本文:
__________________________________________________

2025年12月11日、葛飾区郷土と天文の博物館で開催中の特別展「秀吉来襲」を観覧してきました。来年放送予定の大河ドラマ「豊臣兄弟」にもつながる、タイムリーな企画です。展示では、16世紀後半の関東情勢から秀吉による小田原征伐、そして北条氏滅亡後の関東までを、葛西城・山中城・八王子城などから出土した遺物とともにわかりやすくたどることができます。さらに、関連講座「戦国時代に使用された火縄銃の弾丸の材質と材料産地」で取り上げられた葛西城跡出土の弾丸も展示されているため、講座を受講した方はより深く楽しめるはずです。
- 小田原北条氏の興隆:初代から四代、そして滅亡への軌跡
- 初代・北条早雲(伊勢宗瑞):エリート官僚から戦国大名へ
- 二代・氏綱:権威の確立と「北条」への改姓
- 三代・氏康:関東の覇者と先進的な民政
- 四代・氏政と五代・氏直:最大版図と秀吉との激突
- 小田原征伐と終焉:山中城、葛西城、八王子城の落城
- 山中城の戦い:わずか半日の陥落!7万対3千の現実
- 葛西城の戦い:東部の要衝陥落
- 八王子城の戦い:凄惨を極めた激戦
- 観覧を終えて
- 南蛮貿易と威信財
- 開催情報

小田原北条氏の興隆:初代から四代、そして滅亡への軌跡
小田原北条氏(後北条氏)は、室町時代末期から約100年にわたり関東に勢力を築いた戦国大名です。勢力拡大の背景には武力だけでなく、先進的な民政や組織的な領国運営がありました。展示では、第1章「16世紀後半の関東情勢」から第5章「北条氏以後の関東」まで、北条氏と秀吉の攻防の流れを解説パネルで追うことができます。細かな解説は会場に譲りつつ、この記事では展示の見どころと、理解が深まる補足情報をまとめました。

__________________________________________________

記録情報:
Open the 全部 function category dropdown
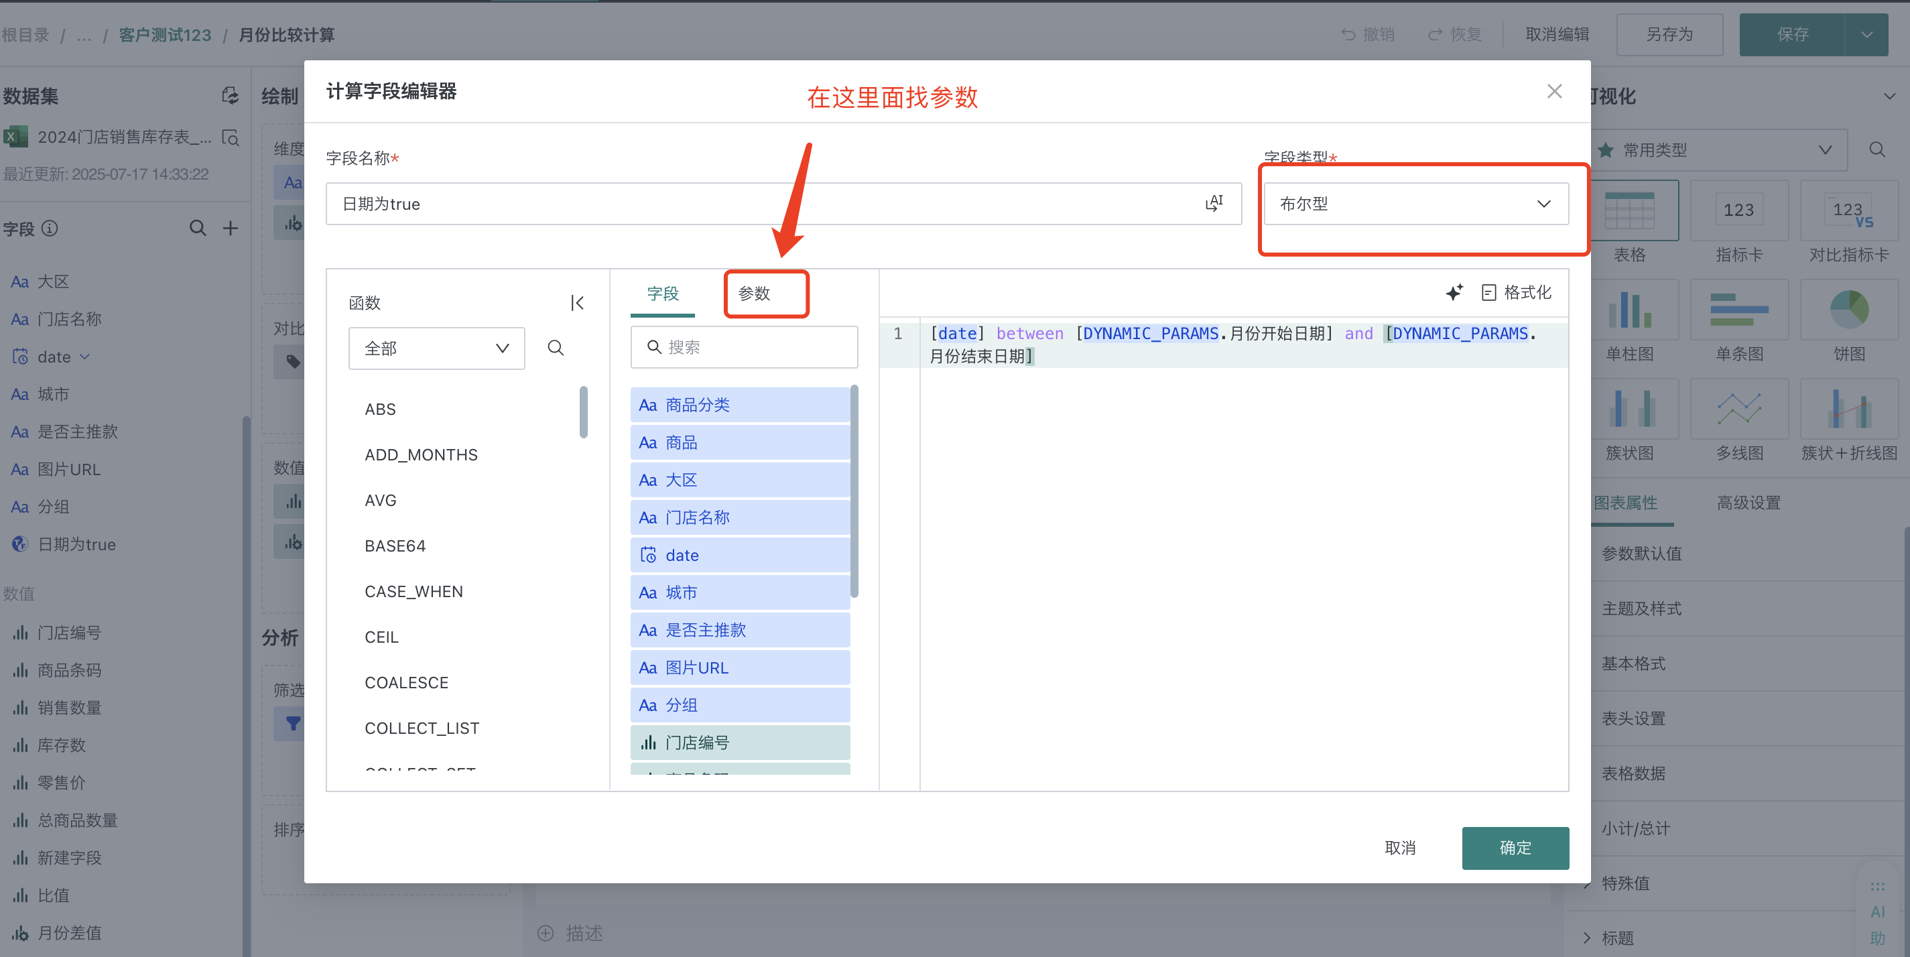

__________________________________________________

課題 1:
特別展の観覧記のうち、「2025年12月11日、葛飾」から「はより深く楽しめるはずです。」までの部分を、一字一句変えずに打ち直してください。
課題 2:
特別展「秀吉来襲」の観覧記を、本文の最後の文に続けて書き進めてください。

解答 1:
2025年12月11日、葛飾区郷土と天文の博物館で開催中の特別展「秀吉来襲」を観覧してきました。来年放送予定の大河ドラマ「豊臣兄弟」にもつながる、タイムリーな企画です。展示では、16世紀後半の関東情勢から秀吉による小田原征伐、そして北条氏滅亡後の関東までを、葛西城・山中城・八王子城などから出土した遺物とともにわかりやすくたどることができます。さらに、関連講座「戦国時代に使用された火縄銃の弾丸の材質と材料産地」で取り上げられた葛西城跡出土の弾丸も展示されているため、講座を受講した方はより深く楽しめるはずです。

解答 2:
初代・北条早雲(伊勢宗瑞):エリート官僚から戦国大名へ
かつては「一介の素浪人」が実力で成り上がった象徴とされた早雲ですが、近年の研究では、室町幕府政所執事を務めた名門・備中伊勢氏の一族であり、将軍に直接仕える奉公衆のエリート官僚だったことが明らかになっています。
幕府の政治的混乱の中で、今川家の家督争いの調停を契機に駿河へ下向し、功績により興国寺城などを与えられ武将として台頭しました。その後、明応2年(1493年)に伊豆へ侵攻して堀越公方を討ち、伊豆一国を平定し戦国大名の先駆けとなります。
永正3年(1506年)、早雲は相模西部で日本の戦国大名としては早期に検地(領地調査)を実施し、旧来の権威崩壊期に領民掌握の新たな統治手法を確立しました。これらの行動は、幕府秩序の再建と自らの領国形成の両面を持ち合わせた戦国時代の幕開けを象徴すると言えます。
二代・氏綱:権威の確立と「北条」への改姓
早雲の子・氏綱は、家督相続後に本拠を伊豆韮山から相模小田原へ移し、領国内の寺社を再建する際に自らを「相州太守」と称するなど、関東統治者としての威信を高めました。大永3年(1523年)、氏綱は名字を伊勢から「北条」へ改めます。
これは自称ではなく朝廷の認可も得ており、鎌倉幕府執権・北条氏の名跡を継ぐことで「自分こそ関東の正統な支配者」と主張する狙いがありました。改姓の時期は1523年6~9月頃と推定され、武蔵進出以前に行われたことから、「相模支配の正当性」を示す目的だったと考えられています。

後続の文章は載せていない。